PROMPT
Copy the entries from the line with "Where should I click to: Open" up to and including the line with "[x=60, y=109]", swapping "Instruction" for "Goal" and leaving everything else unchanged.

DATA SHOWN
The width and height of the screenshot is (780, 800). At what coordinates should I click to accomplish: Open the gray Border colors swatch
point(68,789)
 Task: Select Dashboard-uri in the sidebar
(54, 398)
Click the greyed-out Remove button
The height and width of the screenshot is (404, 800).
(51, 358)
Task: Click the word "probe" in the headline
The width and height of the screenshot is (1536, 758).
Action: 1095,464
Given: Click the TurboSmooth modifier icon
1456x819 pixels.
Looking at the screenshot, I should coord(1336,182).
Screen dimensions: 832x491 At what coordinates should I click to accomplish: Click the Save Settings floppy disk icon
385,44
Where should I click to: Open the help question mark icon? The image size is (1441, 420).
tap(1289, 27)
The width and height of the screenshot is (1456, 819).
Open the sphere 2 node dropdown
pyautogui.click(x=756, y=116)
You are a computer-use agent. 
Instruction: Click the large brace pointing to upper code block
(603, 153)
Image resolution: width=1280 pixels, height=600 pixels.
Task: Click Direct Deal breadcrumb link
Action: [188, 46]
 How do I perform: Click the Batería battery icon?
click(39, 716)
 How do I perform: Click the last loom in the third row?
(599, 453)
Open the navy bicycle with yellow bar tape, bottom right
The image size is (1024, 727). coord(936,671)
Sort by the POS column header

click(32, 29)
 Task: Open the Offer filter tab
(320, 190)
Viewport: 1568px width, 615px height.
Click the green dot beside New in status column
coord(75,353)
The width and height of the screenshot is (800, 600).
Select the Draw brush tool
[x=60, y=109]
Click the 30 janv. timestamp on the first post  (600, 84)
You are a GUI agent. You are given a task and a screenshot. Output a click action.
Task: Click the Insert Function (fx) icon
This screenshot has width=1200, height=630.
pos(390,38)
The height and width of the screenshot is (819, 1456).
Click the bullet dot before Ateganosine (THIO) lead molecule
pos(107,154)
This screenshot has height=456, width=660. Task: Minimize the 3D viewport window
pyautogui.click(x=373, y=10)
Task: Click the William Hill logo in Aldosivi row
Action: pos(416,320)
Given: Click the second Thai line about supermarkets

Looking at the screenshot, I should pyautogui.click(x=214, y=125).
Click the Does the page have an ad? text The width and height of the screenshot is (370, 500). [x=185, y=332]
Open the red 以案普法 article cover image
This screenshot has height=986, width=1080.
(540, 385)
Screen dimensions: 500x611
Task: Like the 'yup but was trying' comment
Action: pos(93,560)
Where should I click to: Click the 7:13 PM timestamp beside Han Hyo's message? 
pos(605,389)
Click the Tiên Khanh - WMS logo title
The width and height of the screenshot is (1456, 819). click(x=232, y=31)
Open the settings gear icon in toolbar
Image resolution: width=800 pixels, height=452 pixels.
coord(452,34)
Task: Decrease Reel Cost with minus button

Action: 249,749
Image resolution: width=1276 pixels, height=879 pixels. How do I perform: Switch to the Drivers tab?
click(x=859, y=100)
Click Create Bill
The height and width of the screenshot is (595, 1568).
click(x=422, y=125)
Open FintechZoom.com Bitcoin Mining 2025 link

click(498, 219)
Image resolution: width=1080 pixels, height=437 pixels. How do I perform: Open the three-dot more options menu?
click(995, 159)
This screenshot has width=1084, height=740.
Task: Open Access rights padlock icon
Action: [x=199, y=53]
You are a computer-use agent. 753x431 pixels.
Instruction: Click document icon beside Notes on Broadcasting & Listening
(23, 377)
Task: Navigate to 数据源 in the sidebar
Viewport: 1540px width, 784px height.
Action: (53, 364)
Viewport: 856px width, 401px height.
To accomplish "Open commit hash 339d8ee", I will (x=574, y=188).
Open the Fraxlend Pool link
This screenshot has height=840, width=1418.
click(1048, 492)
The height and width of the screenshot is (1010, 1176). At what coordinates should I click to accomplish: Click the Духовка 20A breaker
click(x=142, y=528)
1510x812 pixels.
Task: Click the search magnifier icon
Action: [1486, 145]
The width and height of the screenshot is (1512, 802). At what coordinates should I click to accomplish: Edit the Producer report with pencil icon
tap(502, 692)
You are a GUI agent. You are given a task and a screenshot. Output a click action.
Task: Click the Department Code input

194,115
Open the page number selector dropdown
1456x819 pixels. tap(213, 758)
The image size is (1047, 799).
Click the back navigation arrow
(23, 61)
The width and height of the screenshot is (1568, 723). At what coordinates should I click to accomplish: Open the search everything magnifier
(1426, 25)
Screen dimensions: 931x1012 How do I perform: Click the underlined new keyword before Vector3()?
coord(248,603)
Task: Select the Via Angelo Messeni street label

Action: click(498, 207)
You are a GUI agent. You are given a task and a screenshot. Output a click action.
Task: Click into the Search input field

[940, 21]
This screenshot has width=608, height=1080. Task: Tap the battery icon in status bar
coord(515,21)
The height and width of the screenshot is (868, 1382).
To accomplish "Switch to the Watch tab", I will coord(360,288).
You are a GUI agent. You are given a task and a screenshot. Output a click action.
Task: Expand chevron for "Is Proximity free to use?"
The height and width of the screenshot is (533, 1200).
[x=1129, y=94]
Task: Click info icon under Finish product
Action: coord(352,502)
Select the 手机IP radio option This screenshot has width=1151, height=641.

ANSWER TO THE EXERCISE
Where should I click to: Open the help question mark icon? The image size is (1441, 420).
tap(1289, 27)
The width and height of the screenshot is (1456, 819).
Open the sphere 2 node dropdown
pyautogui.click(x=756, y=116)
You are a computer-use agent. 
Goal: Click the large brace pointing to upper code block
(603, 153)
Image resolution: width=1280 pixels, height=600 pixels.
Task: Click Direct Deal breadcrumb link
Action: [188, 46]
 How do I perform: Click the Batería battery icon?
click(39, 716)
 How do I perform: Click the last loom in the third row?
(599, 453)
Open the navy bicycle with yellow bar tape, bottom right
The image size is (1024, 727). coord(936,671)
Sort by the POS column header

click(32, 29)
 Task: Open the Offer filter tab
(320, 190)
Viewport: 1568px width, 615px height.
Click the green dot beside New in status column
coord(75,353)
The width and height of the screenshot is (800, 600).
Select the Draw brush tool
[x=60, y=109]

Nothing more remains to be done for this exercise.